Il cambiamento è sostanziale: il Comune ha infatti sostituito il vecchio sistema dell’appalto con quello della concessione. In pratica, è l’azienda che gestisce il servizio a farsi carico del rischio d’impresa, compreso il recupero dei crediti nei confronti delle famiglie morose. Una scelta che, secondo i numeri, sta dando i suoi frutti.
Il crollo delle morosità
Così l’assessora alla Scuola, Rosetta Stavola
Si partiva da quasi 40mila euro di rette non versate e ora la cifra è drasticamente diminuita. Con una prima azione siamo scesi a 26mila euro
Ma il trend è destinato a migliorare ulteriormente. Con l’avvio del nuovo anno scolastico, le famiglie che intendono iscrivere i propri figli al servizio mensa dovranno obbligatoriamente mettersi in regola con i pagamenti o, in alternativa, concordare un piano di rientro.
L’alternativa sarà la non iscrizione e l’uscita dal servizio. Quindi prevediamo un ulteriore importante calo della morosità
Il caso dei 19 studenti sospesi
L’attività di analisi dei crediti ha portato a una decisione drastica: sospendere il pasto a 19 studenti. Un provvedimento che ha subito acceso il dibattito politico e sociale.

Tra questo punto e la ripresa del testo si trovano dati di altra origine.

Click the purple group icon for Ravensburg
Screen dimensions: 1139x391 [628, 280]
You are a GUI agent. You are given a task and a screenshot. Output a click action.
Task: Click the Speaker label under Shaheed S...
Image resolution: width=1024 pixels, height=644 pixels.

L’assessora ha però voluto distinguere tra due situazioni molto diverse.
Abbiamo scoperto che alcune famiglie non pagavano perché si trovavano in grave difficoltà economica ma non avevano mai pensato di segnalarlo ai nostri uffici. Nei loro confronti ci siamo mossi aiutandole.
Discorso opposto per gli altri casi.
C’erano invece famiglie che, pur potendo pagare, non lo facevano. Ed è in queste situazioni che l’azienda ha smesso di erogare il pasto
La difesa: “Non è una penalizzazione del ragazzo”
La questione è stata discussa la scorsa settimana in commissione Scuola, dove sono emerse le prime critiche. Stavola ha risposto punto su punto, ribadendo che la sospensione del pasto non va interpretata come una punizione nei confronti degli studenti.
Non si tratta di una penalizzazione del ragazzo, ma di una scelta che è stata posta in capo alle famiglie
A chi poteva pagare ma non lo faceva, è stato detto: o versi quanto dovuto per ottenere il servizio, oppure vieni a prendere tuo figlio per farlo mangiare a casa e lo riporti per il rientro pomeridiano.
L’assessora ha poi sottolineato che la decisione finale ricade sui genitori, non sull’Amministrazione.
Alla fine si tratta di una decisione dei genitori, non di una discriminazione. Anche perché era una cosa che già accadeva anche prima: non tutti aderivano alla refezione scolastica, alcuni per proprie motivazioni facevano pranzare i figli a casa.
La tutela dei “cittadini onesti”
Secondo Stavola, la linea adottata serve anche a proteggere chi paga regolarmente.
Io credo che in questo modo si tutelino anche i cittadini onesti che pagano e l’impresa con i suoi dipendenti. È una questione di equità e di sostenibilità del servizio.